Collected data
- - - - -
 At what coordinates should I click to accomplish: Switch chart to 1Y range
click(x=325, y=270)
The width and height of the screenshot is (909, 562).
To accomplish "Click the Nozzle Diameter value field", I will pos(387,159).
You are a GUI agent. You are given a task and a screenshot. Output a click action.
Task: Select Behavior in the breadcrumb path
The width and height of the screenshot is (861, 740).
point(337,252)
- - - - -
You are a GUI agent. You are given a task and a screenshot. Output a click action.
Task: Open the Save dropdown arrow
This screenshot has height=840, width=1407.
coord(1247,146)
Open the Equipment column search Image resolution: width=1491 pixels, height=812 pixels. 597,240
- - - - -
Exercise instructions
Please return the lines above that run from the line containing "This screenshot has height=840, width=1407." to the line containing "Open the Equipment", inclusive, exactly and with no other lines.

Completed task
This screenshot has height=840, width=1407.
coord(1247,146)
Open the Equipment column search Image resolution: width=1491 pixels, height=812 pixels. 597,240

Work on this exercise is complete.